Record extracts:
__________________________________________________

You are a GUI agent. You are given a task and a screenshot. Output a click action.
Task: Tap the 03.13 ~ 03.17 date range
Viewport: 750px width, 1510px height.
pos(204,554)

__________________________________________________

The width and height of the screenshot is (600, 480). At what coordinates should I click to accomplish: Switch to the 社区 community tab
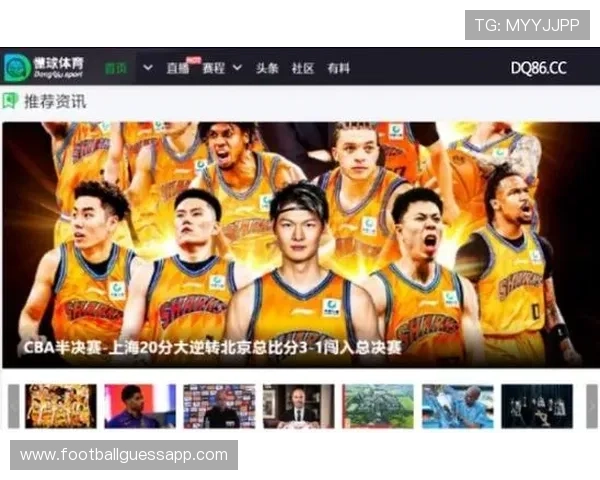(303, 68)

__________________________________________________

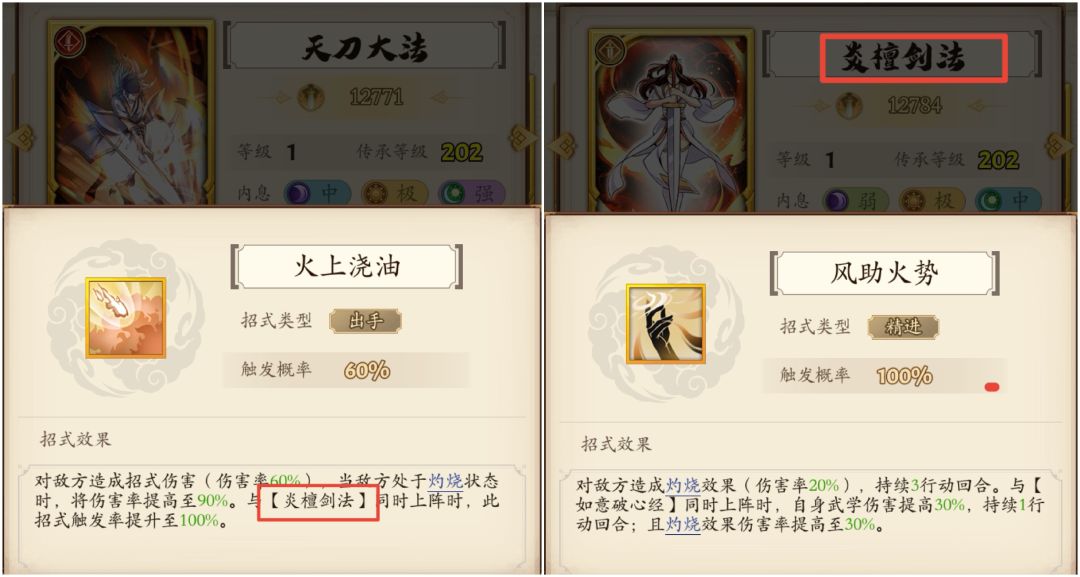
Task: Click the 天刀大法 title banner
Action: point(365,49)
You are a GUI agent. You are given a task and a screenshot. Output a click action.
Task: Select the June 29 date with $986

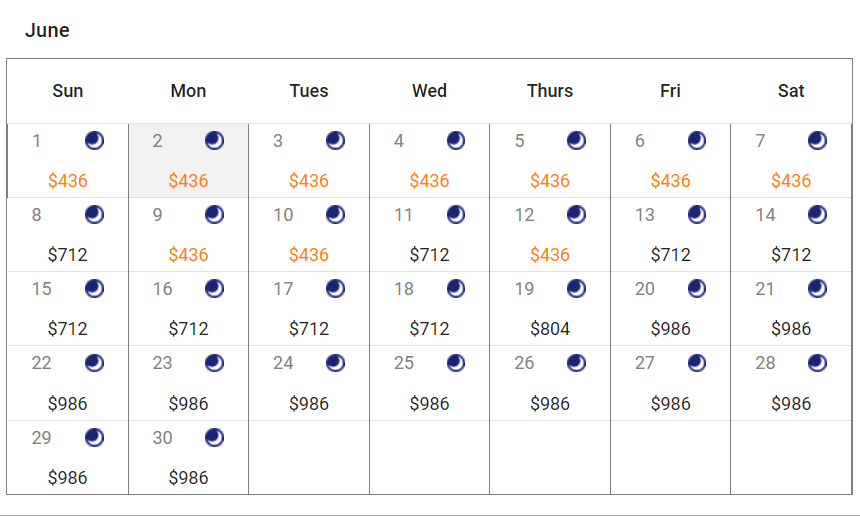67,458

__________________________________________________

What the task asks: Show each line of the items above that contains the word "height". Case matters.

Exercise result:
Viewport: 750px width, 1510px height.
The width and height of the screenshot is (600, 480). At what coordinates should I click to accomplish: Switch to the 社区 community tab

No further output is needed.